● **What to work on**
Nothing in the data may be altered as it is transcribed.

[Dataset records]
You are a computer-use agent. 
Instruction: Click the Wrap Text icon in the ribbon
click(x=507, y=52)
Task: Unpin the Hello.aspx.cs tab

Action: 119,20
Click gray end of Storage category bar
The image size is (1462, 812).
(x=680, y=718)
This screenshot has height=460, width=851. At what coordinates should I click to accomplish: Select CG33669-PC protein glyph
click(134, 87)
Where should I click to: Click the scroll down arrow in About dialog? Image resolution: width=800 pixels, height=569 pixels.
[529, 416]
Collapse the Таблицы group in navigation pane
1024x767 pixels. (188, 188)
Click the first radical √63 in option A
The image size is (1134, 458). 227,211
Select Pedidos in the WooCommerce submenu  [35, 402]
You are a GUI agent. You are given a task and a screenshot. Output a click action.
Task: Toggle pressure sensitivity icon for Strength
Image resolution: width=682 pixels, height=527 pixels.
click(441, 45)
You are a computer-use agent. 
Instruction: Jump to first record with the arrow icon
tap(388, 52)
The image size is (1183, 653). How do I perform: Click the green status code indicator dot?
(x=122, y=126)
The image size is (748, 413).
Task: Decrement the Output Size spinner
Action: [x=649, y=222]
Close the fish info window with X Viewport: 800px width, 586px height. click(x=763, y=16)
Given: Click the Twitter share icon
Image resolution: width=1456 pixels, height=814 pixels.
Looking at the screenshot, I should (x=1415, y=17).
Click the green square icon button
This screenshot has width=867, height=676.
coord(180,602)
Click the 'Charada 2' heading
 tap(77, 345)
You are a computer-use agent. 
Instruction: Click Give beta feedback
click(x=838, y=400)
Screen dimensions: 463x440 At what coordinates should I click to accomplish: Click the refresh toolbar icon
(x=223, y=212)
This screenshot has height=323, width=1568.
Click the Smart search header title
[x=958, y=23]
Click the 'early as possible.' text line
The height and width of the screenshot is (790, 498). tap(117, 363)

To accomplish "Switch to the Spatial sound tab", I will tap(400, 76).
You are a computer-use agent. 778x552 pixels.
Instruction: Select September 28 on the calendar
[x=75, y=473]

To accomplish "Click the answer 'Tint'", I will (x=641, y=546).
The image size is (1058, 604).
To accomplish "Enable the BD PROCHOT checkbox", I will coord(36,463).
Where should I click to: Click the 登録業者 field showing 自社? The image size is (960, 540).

● **Result of this task**
You are a computer-use agent. 
Instruction: Click the Wrap Text icon in the ribbon
click(x=507, y=52)
Task: Unpin the Hello.aspx.cs tab

Action: 119,20
Click gray end of Storage category bar
The image size is (1462, 812).
(x=680, y=718)
This screenshot has height=460, width=851. At what coordinates should I click to accomplish: Select CG33669-PC protein glyph
click(134, 87)
Where should I click to: Click the scroll down arrow in About dialog? Image resolution: width=800 pixels, height=569 pixels.
[529, 416]
Collapse the Таблицы group in navigation pane
1024x767 pixels. (188, 188)
Click the first radical √63 in option A
The image size is (1134, 458). 227,211
Select Pedidos in the WooCommerce submenu  [35, 402]
You are a GUI agent. You are given a task and a screenshot. Output a click action.
Task: Toggle pressure sensitivity icon for Strength
Image resolution: width=682 pixels, height=527 pixels.
click(441, 45)
You are a computer-use agent. 
Instruction: Jump to first record with the arrow icon
tap(388, 52)
The image size is (1183, 653). How do I perform: Click the green status code indicator dot?
(x=122, y=126)
The image size is (748, 413).
Task: Decrement the Output Size spinner
Action: [x=649, y=222]
Close the fish info window with X Viewport: 800px width, 586px height. click(x=763, y=16)
Given: Click the Twitter share icon
Image resolution: width=1456 pixels, height=814 pixels.
Looking at the screenshot, I should (x=1415, y=17).
Click the green square icon button
This screenshot has width=867, height=676.
coord(180,602)
Click the 'Charada 2' heading
 tap(77, 345)
You are a computer-use agent. 
Instruction: Click Give beta feedback
click(x=838, y=400)
Screen dimensions: 463x440 At what coordinates should I click to accomplish: Click the refresh toolbar icon
(x=223, y=212)
This screenshot has height=323, width=1568.
Click the Smart search header title
[x=958, y=23]
Click the 'early as possible.' text line
The height and width of the screenshot is (790, 498). tap(117, 363)

To accomplish "Switch to the Spatial sound tab", I will tap(400, 76).
You are a computer-use agent. 778x552 pixels.
Instruction: Select September 28 on the calendar
[x=75, y=473]

To accomplish "Click the answer 'Tint'", I will (x=641, y=546).
The image size is (1058, 604).
To accomplish "Enable the BD PROCHOT checkbox", I will coord(36,463).
Where should I click to: Click the 登録業者 field showing 自社? The image size is (960, 540).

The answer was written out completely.